• **To be done**: Could you swap every "How do I perform" in these lines for "How can I carry out" and give the lines back with nothing else changed?

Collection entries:
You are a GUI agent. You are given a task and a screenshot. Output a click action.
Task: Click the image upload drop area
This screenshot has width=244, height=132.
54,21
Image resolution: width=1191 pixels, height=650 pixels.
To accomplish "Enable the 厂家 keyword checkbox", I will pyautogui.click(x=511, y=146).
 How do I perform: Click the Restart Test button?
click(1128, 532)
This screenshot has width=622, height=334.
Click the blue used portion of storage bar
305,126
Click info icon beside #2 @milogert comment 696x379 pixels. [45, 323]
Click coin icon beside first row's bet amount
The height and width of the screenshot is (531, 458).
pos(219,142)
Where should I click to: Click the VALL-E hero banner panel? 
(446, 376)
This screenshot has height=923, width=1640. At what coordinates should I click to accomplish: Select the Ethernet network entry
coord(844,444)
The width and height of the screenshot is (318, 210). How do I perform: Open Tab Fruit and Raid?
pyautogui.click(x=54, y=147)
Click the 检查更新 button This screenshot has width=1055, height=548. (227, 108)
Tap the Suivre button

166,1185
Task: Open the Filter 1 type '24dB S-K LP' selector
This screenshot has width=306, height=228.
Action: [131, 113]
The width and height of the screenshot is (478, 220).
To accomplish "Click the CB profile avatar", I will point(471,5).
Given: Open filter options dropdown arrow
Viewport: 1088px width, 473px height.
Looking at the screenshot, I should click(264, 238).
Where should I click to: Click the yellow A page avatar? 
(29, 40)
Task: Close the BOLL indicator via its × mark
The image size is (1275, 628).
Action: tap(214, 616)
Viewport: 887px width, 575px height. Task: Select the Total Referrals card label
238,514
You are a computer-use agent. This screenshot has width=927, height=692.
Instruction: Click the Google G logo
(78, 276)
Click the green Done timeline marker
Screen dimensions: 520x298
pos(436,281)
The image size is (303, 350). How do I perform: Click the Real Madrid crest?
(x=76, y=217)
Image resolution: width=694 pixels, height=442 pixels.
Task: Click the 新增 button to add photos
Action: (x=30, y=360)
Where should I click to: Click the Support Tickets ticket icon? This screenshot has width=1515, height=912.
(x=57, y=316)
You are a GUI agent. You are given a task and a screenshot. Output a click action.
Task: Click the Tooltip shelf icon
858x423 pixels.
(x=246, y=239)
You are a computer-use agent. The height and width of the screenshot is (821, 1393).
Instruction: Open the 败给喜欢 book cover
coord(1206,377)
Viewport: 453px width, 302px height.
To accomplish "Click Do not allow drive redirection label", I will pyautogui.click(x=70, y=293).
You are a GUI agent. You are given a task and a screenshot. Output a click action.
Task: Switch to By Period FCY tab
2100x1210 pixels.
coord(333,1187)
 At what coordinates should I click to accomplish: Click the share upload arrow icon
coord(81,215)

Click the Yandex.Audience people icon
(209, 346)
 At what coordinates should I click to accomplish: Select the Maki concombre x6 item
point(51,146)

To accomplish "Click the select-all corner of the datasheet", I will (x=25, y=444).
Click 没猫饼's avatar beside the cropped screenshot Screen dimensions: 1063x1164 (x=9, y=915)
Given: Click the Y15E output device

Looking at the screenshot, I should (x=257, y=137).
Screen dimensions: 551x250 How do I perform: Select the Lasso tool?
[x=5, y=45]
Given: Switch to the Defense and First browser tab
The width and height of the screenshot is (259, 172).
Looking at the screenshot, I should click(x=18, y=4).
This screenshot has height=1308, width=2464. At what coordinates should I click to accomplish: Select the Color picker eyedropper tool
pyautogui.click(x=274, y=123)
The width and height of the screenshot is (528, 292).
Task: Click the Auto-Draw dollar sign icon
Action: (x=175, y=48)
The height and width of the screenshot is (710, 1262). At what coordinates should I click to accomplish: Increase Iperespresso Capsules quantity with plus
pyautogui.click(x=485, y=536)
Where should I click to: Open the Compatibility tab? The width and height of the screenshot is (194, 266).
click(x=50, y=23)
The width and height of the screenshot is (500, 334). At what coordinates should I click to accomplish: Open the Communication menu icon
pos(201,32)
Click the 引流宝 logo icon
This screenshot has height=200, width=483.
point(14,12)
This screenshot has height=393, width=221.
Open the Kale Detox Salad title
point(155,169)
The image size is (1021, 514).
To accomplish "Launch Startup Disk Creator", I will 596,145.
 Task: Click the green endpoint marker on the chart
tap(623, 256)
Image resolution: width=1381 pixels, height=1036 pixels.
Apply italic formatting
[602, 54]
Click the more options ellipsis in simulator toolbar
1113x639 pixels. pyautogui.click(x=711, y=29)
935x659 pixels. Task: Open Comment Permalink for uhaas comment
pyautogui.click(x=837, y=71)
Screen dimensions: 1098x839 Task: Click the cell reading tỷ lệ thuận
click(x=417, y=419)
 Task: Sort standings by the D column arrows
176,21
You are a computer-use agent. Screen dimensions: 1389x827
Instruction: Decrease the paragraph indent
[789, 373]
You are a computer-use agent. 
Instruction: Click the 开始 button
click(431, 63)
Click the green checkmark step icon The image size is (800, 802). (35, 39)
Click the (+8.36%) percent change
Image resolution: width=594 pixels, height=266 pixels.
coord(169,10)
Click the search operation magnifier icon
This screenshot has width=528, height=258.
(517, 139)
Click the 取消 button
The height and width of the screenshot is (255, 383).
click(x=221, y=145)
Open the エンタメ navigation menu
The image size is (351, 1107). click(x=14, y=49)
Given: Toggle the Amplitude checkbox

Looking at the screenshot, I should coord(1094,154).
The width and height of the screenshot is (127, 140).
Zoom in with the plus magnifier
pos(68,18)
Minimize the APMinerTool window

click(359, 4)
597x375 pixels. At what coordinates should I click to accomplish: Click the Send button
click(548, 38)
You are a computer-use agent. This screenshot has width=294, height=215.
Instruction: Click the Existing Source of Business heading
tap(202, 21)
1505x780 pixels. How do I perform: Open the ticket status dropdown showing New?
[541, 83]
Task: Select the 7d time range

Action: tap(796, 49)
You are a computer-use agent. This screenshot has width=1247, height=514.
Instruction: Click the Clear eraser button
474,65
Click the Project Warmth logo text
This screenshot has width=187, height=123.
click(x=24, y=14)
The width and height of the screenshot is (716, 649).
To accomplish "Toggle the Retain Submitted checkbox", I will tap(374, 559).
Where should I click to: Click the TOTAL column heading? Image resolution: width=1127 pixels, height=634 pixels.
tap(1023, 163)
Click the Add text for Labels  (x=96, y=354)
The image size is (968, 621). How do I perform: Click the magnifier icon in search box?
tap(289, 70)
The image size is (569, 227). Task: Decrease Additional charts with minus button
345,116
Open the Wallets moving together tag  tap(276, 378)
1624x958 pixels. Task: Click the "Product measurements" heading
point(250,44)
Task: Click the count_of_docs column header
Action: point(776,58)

• **Correct output**:
You are a GUI agent. You are given a task and a screenshot. Output a click action.
Task: Click the image upload drop area
This screenshot has width=244, height=132.
54,21
Image resolution: width=1191 pixels, height=650 pixels.
To accomplish "Enable the 厂家 keyword checkbox", I will pyautogui.click(x=511, y=146).
 How can I carry out: Click the Restart Test button?
click(1128, 532)
This screenshot has width=622, height=334.
Click the blue used portion of storage bar
305,126
Click info icon beside #2 @milogert comment 696x379 pixels. [45, 323]
Click coin icon beside first row's bet amount
The height and width of the screenshot is (531, 458).
pos(219,142)
Where should I click to: Click the VALL-E hero banner panel? 
(446, 376)
This screenshot has height=923, width=1640. At what coordinates should I click to accomplish: Select the Ethernet network entry
coord(844,444)
The width and height of the screenshot is (318, 210). How can I carry out: Open Tab Fruit and Raid?
pyautogui.click(x=54, y=147)
Click the 检查更新 button This screenshot has width=1055, height=548. (227, 108)
Tap the Suivre button

166,1185
Task: Open the Filter 1 type '24dB S-K LP' selector
This screenshot has width=306, height=228.
Action: [131, 113]
The width and height of the screenshot is (478, 220).
To accomplish "Click the CB profile avatar", I will point(471,5).
Given: Open filter options dropdown arrow
Viewport: 1088px width, 473px height.
Looking at the screenshot, I should click(264, 238).
Where should I click to: Click the yellow A page avatar? 
(29, 40)
Task: Close the BOLL indicator via its × mark
The image size is (1275, 628).
Action: tap(214, 616)
Viewport: 887px width, 575px height. Task: Select the Total Referrals card label
238,514
You are a computer-use agent. This screenshot has width=927, height=692.
Instruction: Click the Google G logo
(78, 276)
Click the green Done timeline marker
Screen dimensions: 520x298
pos(436,281)
The image size is (303, 350). How can I carry out: Click the Real Madrid crest?
(x=76, y=217)
Image resolution: width=694 pixels, height=442 pixels.
Task: Click the 新增 button to add photos
Action: (x=30, y=360)
Where should I click to: Click the Support Tickets ticket icon? This screenshot has width=1515, height=912.
(x=57, y=316)
You are a GUI agent. You are given a task and a screenshot. Output a click action.
Task: Click the Tooltip shelf icon
858x423 pixels.
(x=246, y=239)
You are a computer-use agent. The height and width of the screenshot is (821, 1393).
Instruction: Open the 败给喜欢 book cover
coord(1206,377)
Viewport: 453px width, 302px height.
To accomplish "Click Do not allow drive redirection label", I will pyautogui.click(x=70, y=293).
You are a GUI agent. You are given a task and a screenshot. Output a click action.
Task: Switch to By Period FCY tab
2100x1210 pixels.
coord(333,1187)
 At what coordinates should I click to accomplish: Click the share upload arrow icon
coord(81,215)

Click the Yandex.Audience people icon
(209, 346)
 At what coordinates should I click to accomplish: Select the Maki concombre x6 item
point(51,146)

To accomplish "Click the select-all corner of the datasheet", I will (x=25, y=444).
Click 没猫饼's avatar beside the cropped screenshot Screen dimensions: 1063x1164 (x=9, y=915)
Given: Click the Y15E output device

Looking at the screenshot, I should (x=257, y=137).
Screen dimensions: 551x250 How can I carry out: Select the Lasso tool?
[x=5, y=45]
Given: Switch to the Defense and First browser tab
The width and height of the screenshot is (259, 172).
Looking at the screenshot, I should click(x=18, y=4).
This screenshot has height=1308, width=2464. At what coordinates should I click to accomplish: Select the Color picker eyedropper tool
pyautogui.click(x=274, y=123)
The width and height of the screenshot is (528, 292).
Task: Click the Auto-Draw dollar sign icon
Action: (x=175, y=48)
The height and width of the screenshot is (710, 1262). At what coordinates should I click to accomplish: Increase Iperespresso Capsules quantity with plus
pyautogui.click(x=485, y=536)
Where should I click to: Open the Compatibility tab? The width and height of the screenshot is (194, 266).
click(x=50, y=23)
The width and height of the screenshot is (500, 334). At what coordinates should I click to accomplish: Open the Communication menu icon
pos(201,32)
Click the 引流宝 logo icon
This screenshot has height=200, width=483.
point(14,12)
This screenshot has height=393, width=221.
Open the Kale Detox Salad title
point(155,169)
The image size is (1021, 514).
To accomplish "Launch Startup Disk Creator", I will 596,145.
 Task: Click the green endpoint marker on the chart
tap(623, 256)
Image resolution: width=1381 pixels, height=1036 pixels.
Apply italic formatting
[602, 54]
Click the more options ellipsis in simulator toolbar
1113x639 pixels. pyautogui.click(x=711, y=29)
935x659 pixels. Task: Open Comment Permalink for uhaas comment
pyautogui.click(x=837, y=71)
Screen dimensions: 1098x839 Task: Click the cell reading tỷ lệ thuận
click(x=417, y=419)
 Task: Sort standings by the D column arrows
176,21
You are a computer-use agent. Screen dimensions: 1389x827
Instruction: Decrease the paragraph indent
[789, 373]
You are a computer-use agent. 
Instruction: Click the 开始 button
click(431, 63)
Click the green checkmark step icon The image size is (800, 802). (35, 39)
Click the (+8.36%) percent change
Image resolution: width=594 pixels, height=266 pixels.
coord(169,10)
Click the search operation magnifier icon
This screenshot has width=528, height=258.
(517, 139)
Click the 取消 button
The height and width of the screenshot is (255, 383).
click(x=221, y=145)
Open the エンタメ navigation menu
The image size is (351, 1107). click(x=14, y=49)
Given: Toggle the Amplitude checkbox

Looking at the screenshot, I should coord(1094,154).
The width and height of the screenshot is (127, 140).
Zoom in with the plus magnifier
pos(68,18)
Minimize the APMinerTool window

click(359, 4)
597x375 pixels. At what coordinates should I click to accomplish: Click the Send button
click(548, 38)
You are a computer-use agent. This screenshot has width=294, height=215.
Instruction: Click the Existing Source of Business heading
tap(202, 21)
1505x780 pixels. How can I carry out: Open the ticket status dropdown showing New?
[541, 83]
Task: Select the 7d time range

Action: tap(796, 49)
You are a computer-use agent. This screenshot has width=1247, height=514.
Instruction: Click the Clear eraser button
474,65
Click the Project Warmth logo text
This screenshot has width=187, height=123.
click(x=24, y=14)
The width and height of the screenshot is (716, 649).
To accomplish "Toggle the Retain Submitted checkbox", I will tap(374, 559).
Where should I click to: Click the TOTAL column heading? Image resolution: width=1127 pixels, height=634 pixels.
tap(1023, 163)
Click the Add text for Labels  (x=96, y=354)
The image size is (968, 621). How can I carry out: Click the magnifier icon in search box?
tap(289, 70)
The image size is (569, 227). Task: Decrease Additional charts with minus button
345,116
Open the Wallets moving together tag  tap(276, 378)
1624x958 pixels. Task: Click the "Product measurements" heading
point(250,44)
Task: Click the count_of_docs column header
Action: point(776,58)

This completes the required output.